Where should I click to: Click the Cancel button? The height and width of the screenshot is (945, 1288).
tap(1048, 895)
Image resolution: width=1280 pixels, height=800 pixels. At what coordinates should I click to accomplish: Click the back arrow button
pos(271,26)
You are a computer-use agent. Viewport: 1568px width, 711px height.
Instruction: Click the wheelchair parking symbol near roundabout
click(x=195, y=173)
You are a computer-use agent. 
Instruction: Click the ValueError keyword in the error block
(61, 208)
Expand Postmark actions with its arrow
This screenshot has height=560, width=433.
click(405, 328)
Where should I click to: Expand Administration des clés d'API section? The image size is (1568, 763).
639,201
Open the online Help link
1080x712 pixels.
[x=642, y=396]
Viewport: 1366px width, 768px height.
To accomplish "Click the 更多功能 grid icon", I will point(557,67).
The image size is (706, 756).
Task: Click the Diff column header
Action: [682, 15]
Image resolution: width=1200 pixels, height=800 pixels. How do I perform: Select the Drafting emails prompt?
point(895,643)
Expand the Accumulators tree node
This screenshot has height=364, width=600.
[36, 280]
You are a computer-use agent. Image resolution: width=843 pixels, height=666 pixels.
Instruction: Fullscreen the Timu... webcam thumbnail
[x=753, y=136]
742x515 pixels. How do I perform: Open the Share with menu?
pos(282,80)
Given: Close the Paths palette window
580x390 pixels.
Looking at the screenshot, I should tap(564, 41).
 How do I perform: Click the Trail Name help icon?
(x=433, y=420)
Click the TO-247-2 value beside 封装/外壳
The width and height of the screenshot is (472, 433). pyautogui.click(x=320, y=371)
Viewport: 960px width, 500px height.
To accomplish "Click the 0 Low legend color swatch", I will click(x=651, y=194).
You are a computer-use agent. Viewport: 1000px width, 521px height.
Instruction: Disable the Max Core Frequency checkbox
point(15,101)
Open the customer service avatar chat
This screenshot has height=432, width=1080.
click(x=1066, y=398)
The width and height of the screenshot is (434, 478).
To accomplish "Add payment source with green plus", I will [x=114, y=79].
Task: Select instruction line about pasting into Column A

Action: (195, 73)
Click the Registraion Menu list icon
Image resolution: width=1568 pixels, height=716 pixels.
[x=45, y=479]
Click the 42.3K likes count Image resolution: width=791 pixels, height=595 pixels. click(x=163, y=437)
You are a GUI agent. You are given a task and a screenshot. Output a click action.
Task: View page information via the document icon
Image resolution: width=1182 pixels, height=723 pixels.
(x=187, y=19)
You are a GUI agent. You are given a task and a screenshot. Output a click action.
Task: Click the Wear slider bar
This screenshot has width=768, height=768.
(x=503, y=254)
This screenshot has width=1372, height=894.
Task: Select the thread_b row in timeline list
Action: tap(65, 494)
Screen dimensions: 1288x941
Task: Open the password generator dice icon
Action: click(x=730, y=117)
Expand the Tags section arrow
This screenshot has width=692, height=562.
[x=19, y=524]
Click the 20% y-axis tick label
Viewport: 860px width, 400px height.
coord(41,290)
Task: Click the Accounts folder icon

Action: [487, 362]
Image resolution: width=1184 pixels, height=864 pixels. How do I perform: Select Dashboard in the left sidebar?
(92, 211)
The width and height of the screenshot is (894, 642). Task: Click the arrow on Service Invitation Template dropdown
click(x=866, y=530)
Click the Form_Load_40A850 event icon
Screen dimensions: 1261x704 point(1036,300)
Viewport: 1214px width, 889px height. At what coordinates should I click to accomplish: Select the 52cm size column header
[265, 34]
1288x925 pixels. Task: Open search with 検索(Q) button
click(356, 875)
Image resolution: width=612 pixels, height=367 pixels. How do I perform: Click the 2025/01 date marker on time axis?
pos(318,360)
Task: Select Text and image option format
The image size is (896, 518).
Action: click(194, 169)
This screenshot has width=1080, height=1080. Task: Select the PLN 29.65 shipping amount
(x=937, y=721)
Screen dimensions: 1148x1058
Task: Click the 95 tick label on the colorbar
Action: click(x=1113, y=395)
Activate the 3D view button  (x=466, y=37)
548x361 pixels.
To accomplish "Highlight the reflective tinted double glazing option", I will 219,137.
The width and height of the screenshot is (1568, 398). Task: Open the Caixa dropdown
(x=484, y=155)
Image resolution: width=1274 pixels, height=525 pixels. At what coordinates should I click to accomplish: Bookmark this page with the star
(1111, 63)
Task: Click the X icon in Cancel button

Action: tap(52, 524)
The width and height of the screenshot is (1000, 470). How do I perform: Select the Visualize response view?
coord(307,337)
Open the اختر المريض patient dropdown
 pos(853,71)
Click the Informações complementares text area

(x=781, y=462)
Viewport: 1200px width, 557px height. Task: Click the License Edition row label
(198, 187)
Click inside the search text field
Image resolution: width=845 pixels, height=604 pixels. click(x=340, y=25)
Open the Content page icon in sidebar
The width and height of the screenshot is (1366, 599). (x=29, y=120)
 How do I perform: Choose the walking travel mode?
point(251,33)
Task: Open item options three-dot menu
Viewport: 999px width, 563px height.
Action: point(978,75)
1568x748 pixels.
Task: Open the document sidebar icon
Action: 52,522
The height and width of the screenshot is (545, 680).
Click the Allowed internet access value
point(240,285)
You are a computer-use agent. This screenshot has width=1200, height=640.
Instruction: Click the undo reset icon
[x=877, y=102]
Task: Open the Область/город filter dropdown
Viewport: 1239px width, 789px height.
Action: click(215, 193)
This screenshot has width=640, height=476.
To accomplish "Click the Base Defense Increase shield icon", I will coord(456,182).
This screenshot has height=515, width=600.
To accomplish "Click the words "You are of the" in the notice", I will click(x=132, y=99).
-=-=-
[ABOUT THIS EXERCISE]
If a line in the entries above holds the word "agent", count it; then report the total alone.

[REPLY]
7